Crowley v. Hardman Bros.

223 P.2d 1045, 122 Colo. 489, 1950 Colo. LEXIS 274
CourtSupreme Court of Colorado
DecidedOctober 30, 1950
Docket16430
StatusPublished
Cited by19 cases

This text of 223 P.2d 1045 (Crowley v. Hardman Bros.) is published on Counsel Stack Legal Research, covering Supreme Court of Colorado primary law. Counsel Stack provides free access to over 12 million legal documents including statutes, case law, regulations, and constitutions.

Bluebook
Crowley v. Hardman Bros., 223 P.2d 1045, 122 Colo. 489, 1950 Colo. LEXIS 274 (Colo. 1950).

Opinion

Mr. Justice Alter

delivered the opinion of the court.

Velma Crowley and J. B. Crowley, her husband, instituted this action against H. E. Hardman, Kathryn Hardman, Bruce Hardman and Jessie Hardman, copartners doing business as Hardman Brothers, Elmer Archer *491 and The Western Casualty and Surety Company, seeking judgment for damages to their automobile and for personal injuries resulting from an automobile-truck collision.
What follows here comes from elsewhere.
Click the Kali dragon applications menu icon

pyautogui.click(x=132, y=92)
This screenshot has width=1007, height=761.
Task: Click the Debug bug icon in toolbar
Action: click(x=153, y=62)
The Western Casualty and Surety Company, Bruce Hardman, Jessie Hardman and the partnership known as Hardman Brothers, appearing specially for that purpose, moved that they be dismissed as defendants for the reason that they were “neither necessary nor permissible parties defendant in said action.” The trial court granted the motion as to The Western Casualty and Surety Company but overruled it as to Bruce Hardman, Jessie Hardman and Hardman Brothers. At the conclusion of all the evidence, Bruce Hardman and Jessie Hardman moved that they be dismissed as defendants in the action, which motion was granted, leaving H. E. and Kathryn Hardman as defendants; the jury returned a verdict in their- favor, and appropriate judgment followed, to reverse which plaintiffs bring the cause here for review by writ of error. We will herein refer to the parties as plaintiffs and defendants or by name.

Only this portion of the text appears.